Il voto all’estero è destabilizzato
Riceviamo e pubblichiamo.
Il voto degli italiani all’estero è diventato ormai quasi nullo di fatto.
Esso delegittimato, a torto o a ragione, nella sua credibilità, non solo ma anche da una certa stampa nazionale, agli occhi dei connazionali in Italia e dell’intero Paese, anche nelle sue istituzioni, infanga l’onorabilità di tutti gli italiani all’estero.
I suoi effetti infatti lasciano delle conseguenze negative anche a livello rappresentativo e operativo minando l’effettività dei nostri rappresentanti eletti all’estero, sia nei confronti dei loro partiti di riferimento che nello svolgimento del loro compito istituzionale.
Si assiste ormai a ogni tornata elettorale, mentre nelle fasi che la precedono si verifica un attivismo inconcludente tendente alla sua riforma, alle solite accuse di sospetti vari, che seppur localizzati e specifici, gettano delle gigantesche ombre su tutta la macchina elettorale insinuando un sospetto di carattere generale sull’intero impianto elettorale.
Sarebbe forse il caso di sospenderlo finché non si abbia la certezza matematica che il voto espresso dagli italiani all’estero sia effettivamente corretto, affidabile, e che non desti alcun dubbio.
In effetti, cosi’ come viene tuttora espresso, non e’ difficile rendersi conto della sua possibilità di manipolazione.
Chiunque riceva la scheda elettorale, può rendersi conto, senza sforzare la sua fantasia, che essa può essere affidata ad altri cui demandare il compito di esercitare il voto.

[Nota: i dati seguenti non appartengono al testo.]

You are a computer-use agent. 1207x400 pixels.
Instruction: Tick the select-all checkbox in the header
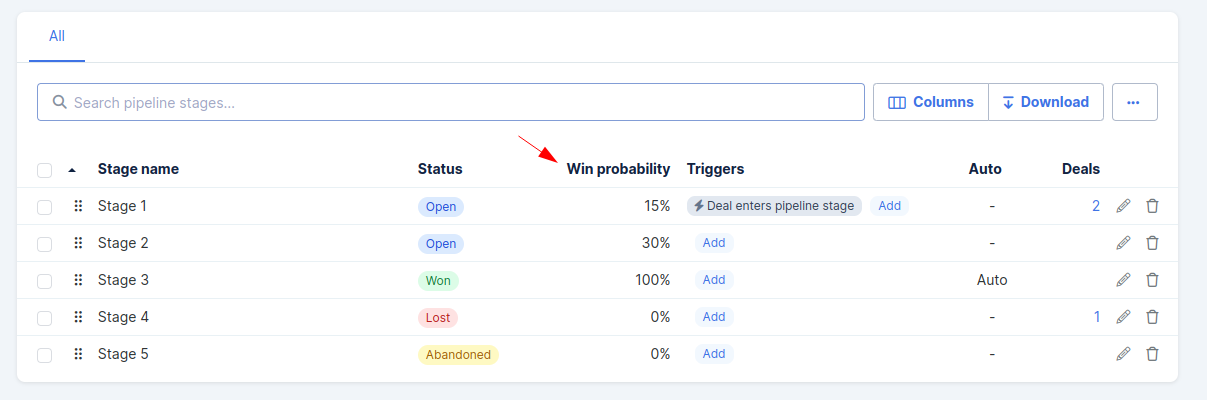(44, 170)
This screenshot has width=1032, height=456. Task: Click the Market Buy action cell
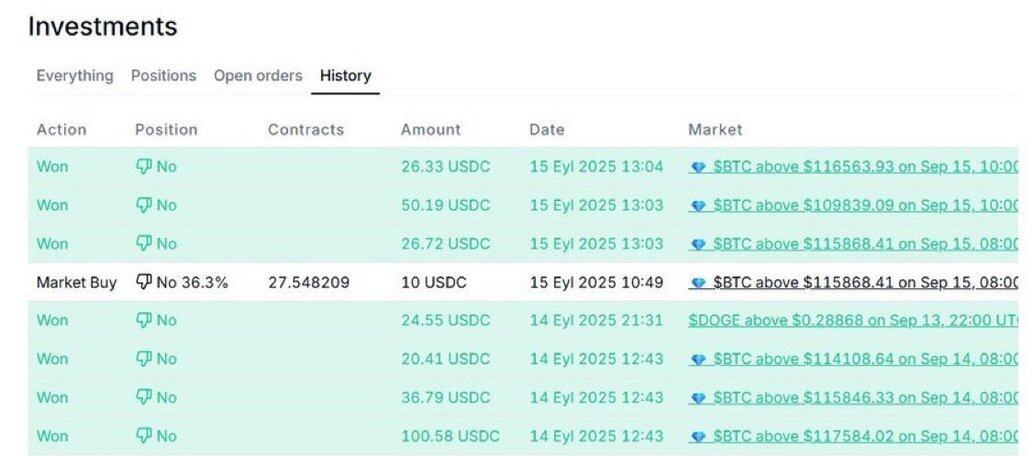click(x=76, y=283)
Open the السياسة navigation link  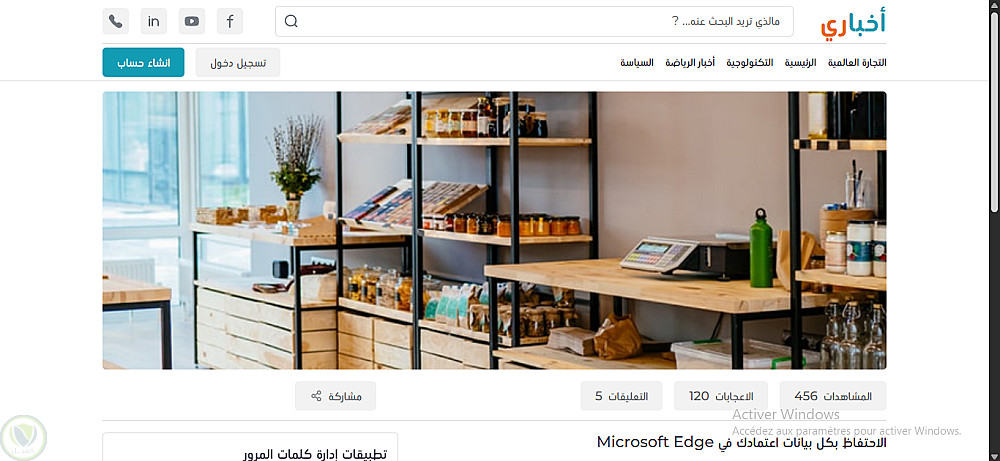(x=637, y=62)
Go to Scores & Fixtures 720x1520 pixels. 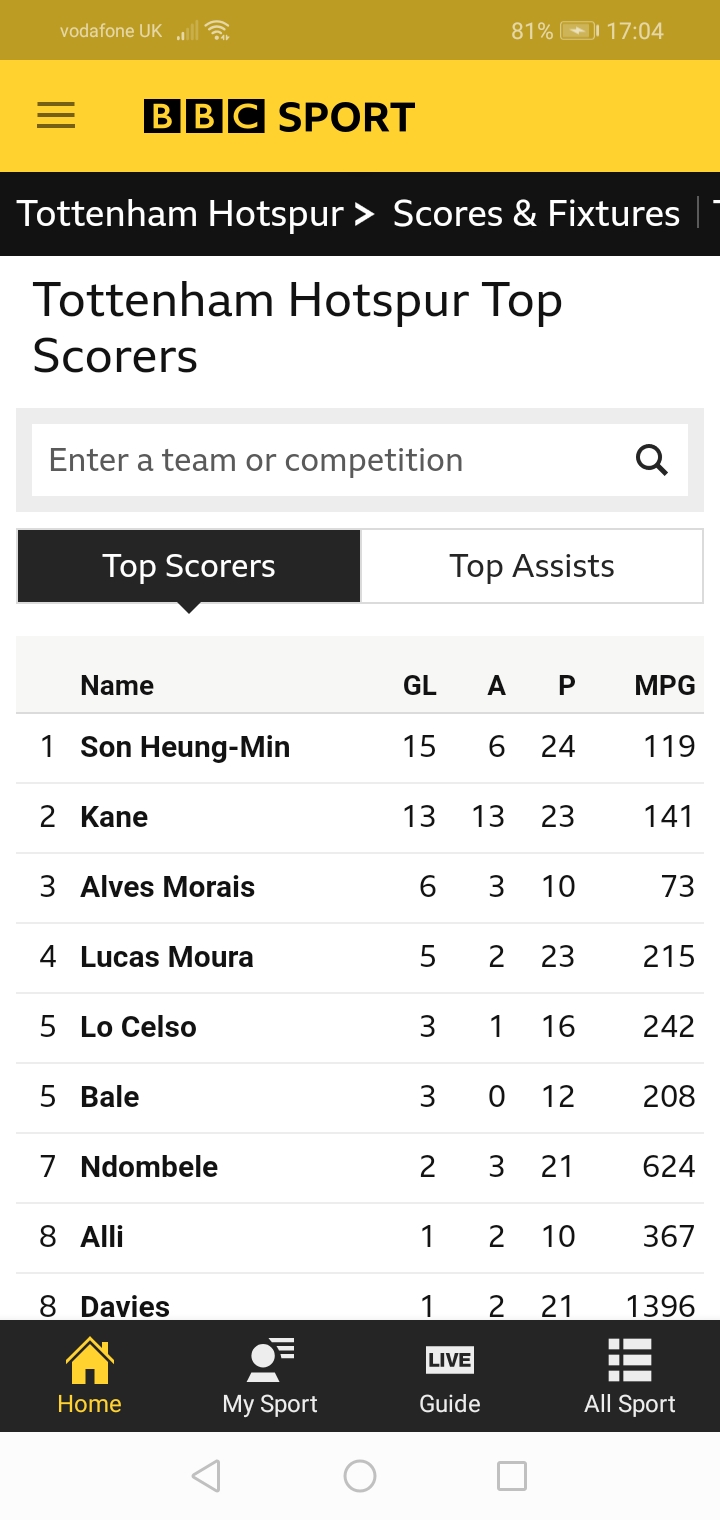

Non e’ il caso, direi, di dire basta a questo andazzo?
E tutto questo sulla pelle degli italiani all’estero per colpa di un Paese che anche su questo aspetto fa acqua da tutte le parti e che si ostina a impedire, per volontà di parte o per sua incapacità, di adottare dei cambiamenti per eliminare il marciume che ci coinvolge.

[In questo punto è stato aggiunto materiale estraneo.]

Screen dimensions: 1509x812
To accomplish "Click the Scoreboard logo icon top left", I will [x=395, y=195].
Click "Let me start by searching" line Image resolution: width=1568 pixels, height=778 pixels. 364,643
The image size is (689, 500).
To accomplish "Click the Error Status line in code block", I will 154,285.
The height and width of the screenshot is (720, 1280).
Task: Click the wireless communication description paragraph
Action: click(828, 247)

Già si fatica a veder riconosciuti certi diritti (servizi, giusta fiscalità, prestazioni sanitarie, etc.), figuriamoci se a chiedere il loro rispetto siano nostri rappresentanti su cui viene anteposto il dubbio della loro legittimazione.
E tutto per colpa e responsabilità di una classe politica che, sia all’estero che in Italia, non e’ capace d’incidere sul cambiamento per migliorare il funzionamento di una macchina burocratica che lo destabilizza in tutte le sue componenti.